Pictures stay out of the copy; output exactly the lines from the one containing "Open the File menu" through the end of the material.

> [Provided records]:
- - -

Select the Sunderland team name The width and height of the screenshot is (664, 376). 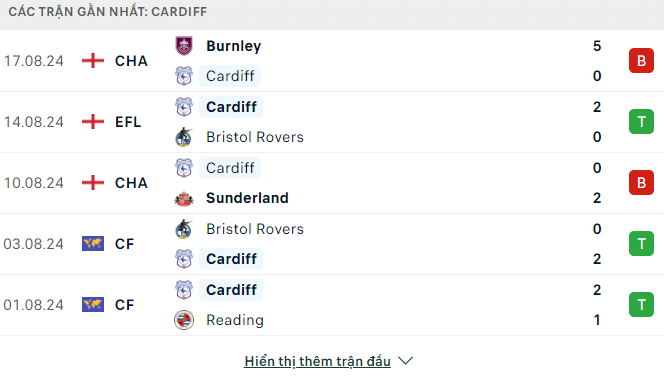coord(247,198)
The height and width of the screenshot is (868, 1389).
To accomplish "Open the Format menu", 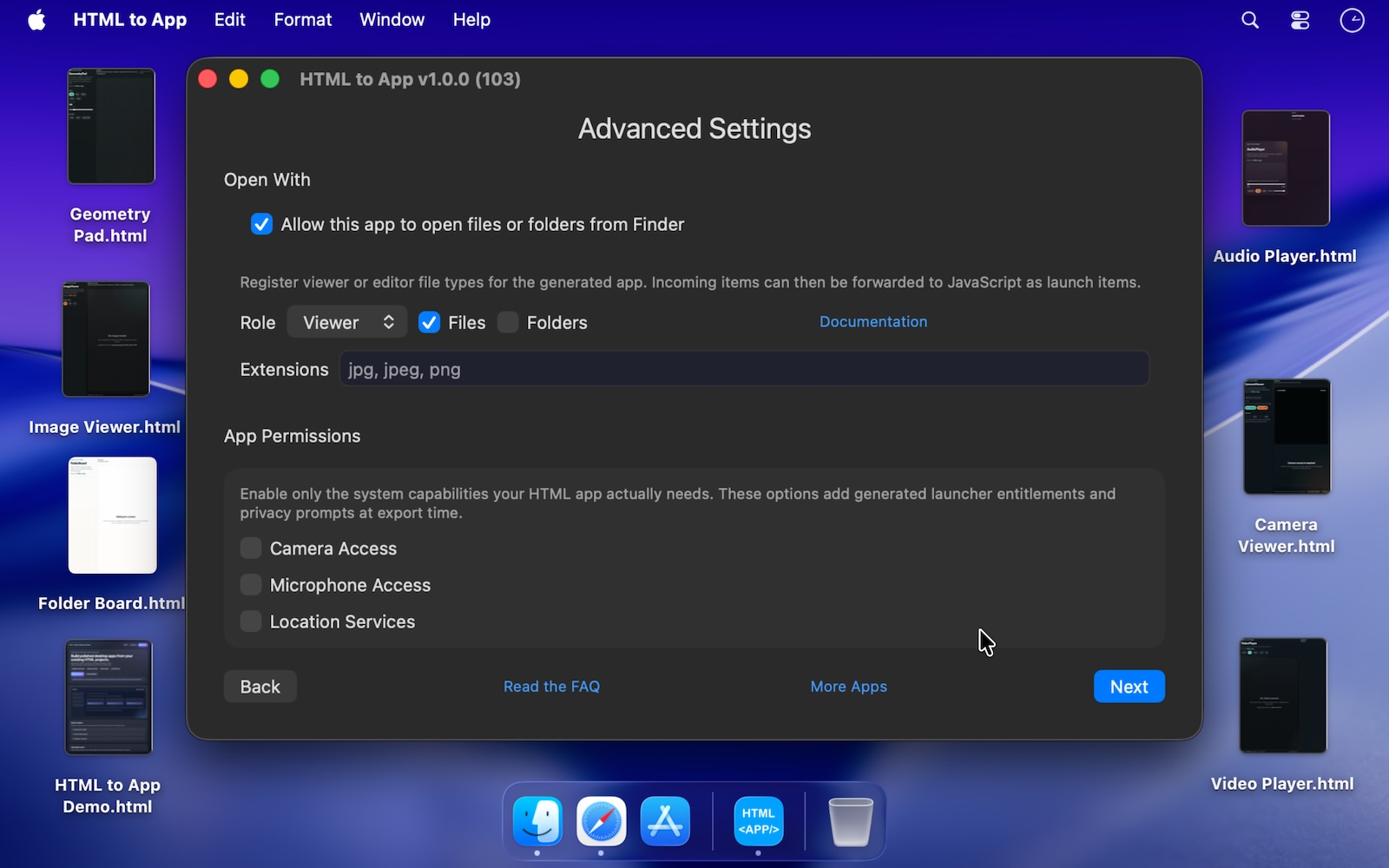I will pyautogui.click(x=302, y=20).
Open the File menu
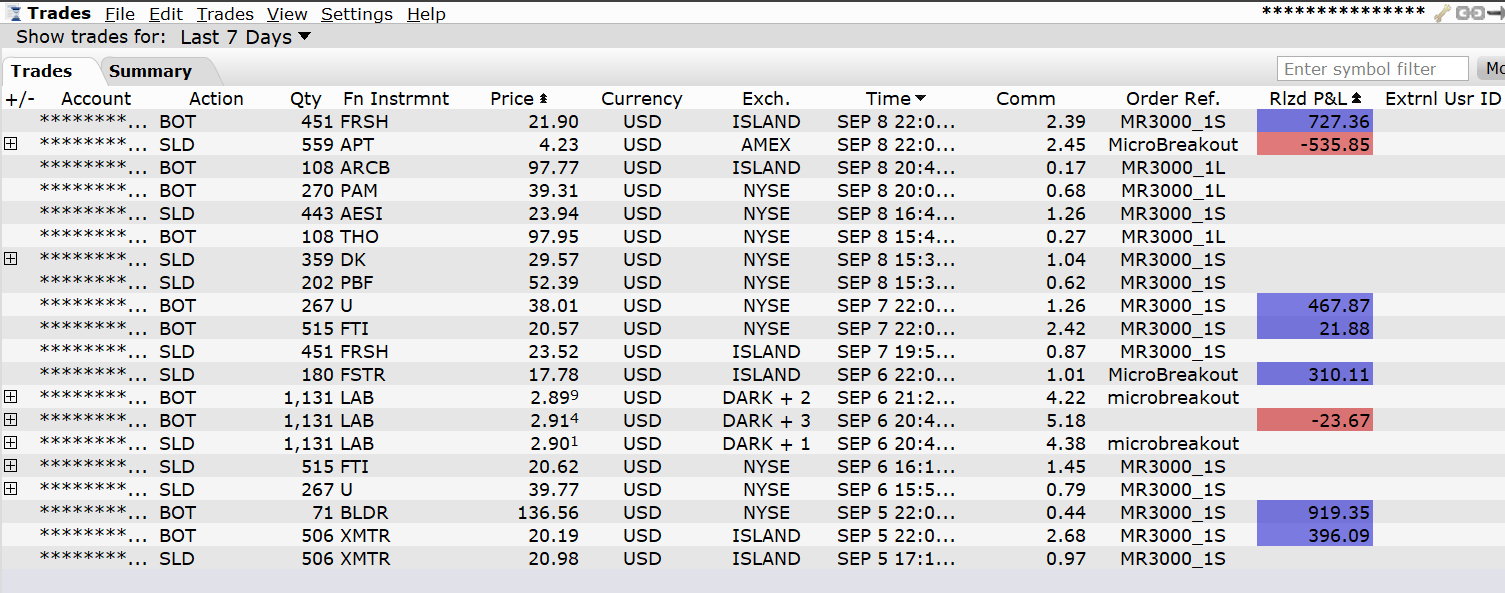The width and height of the screenshot is (1505, 593). [x=120, y=14]
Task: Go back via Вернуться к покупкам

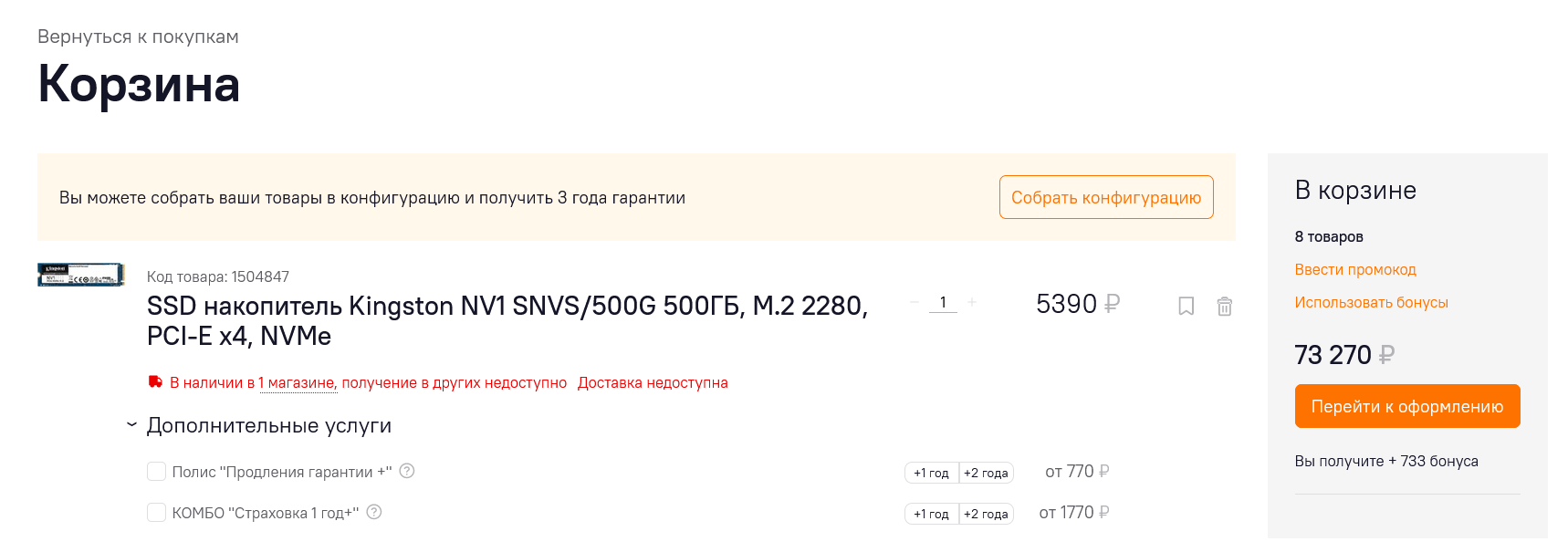Action: 138,36
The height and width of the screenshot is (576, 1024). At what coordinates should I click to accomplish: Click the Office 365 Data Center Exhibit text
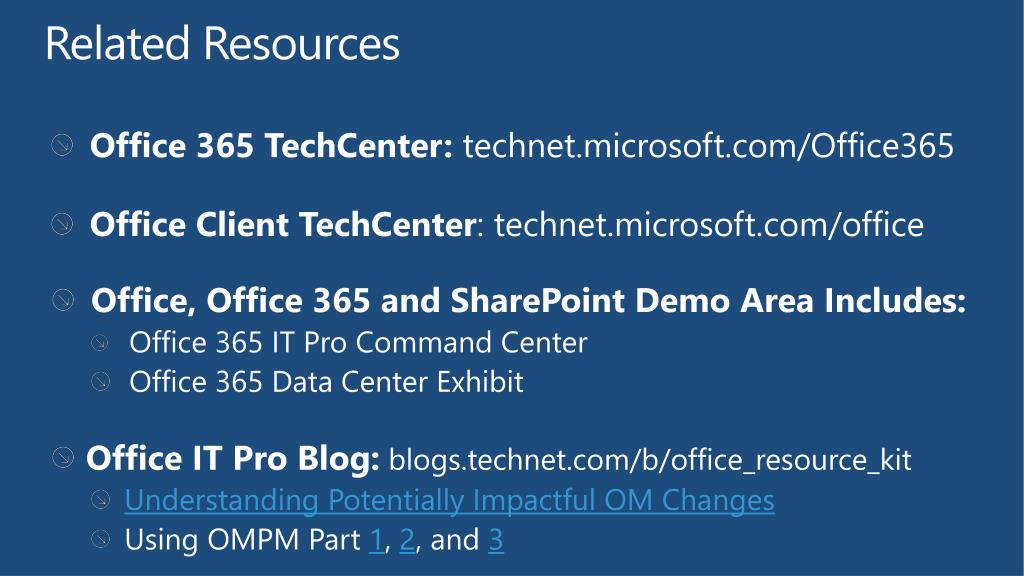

- - -

> [Response below]:
Open the File menu
The width and height of the screenshot is (1505, 593). [x=120, y=14]
Task: Go back via Вернуться к покупкам

Action: 138,36
The height and width of the screenshot is (576, 1024). At what coordinates should I click to accomplish: Click the Office 365 Data Center Exhibit text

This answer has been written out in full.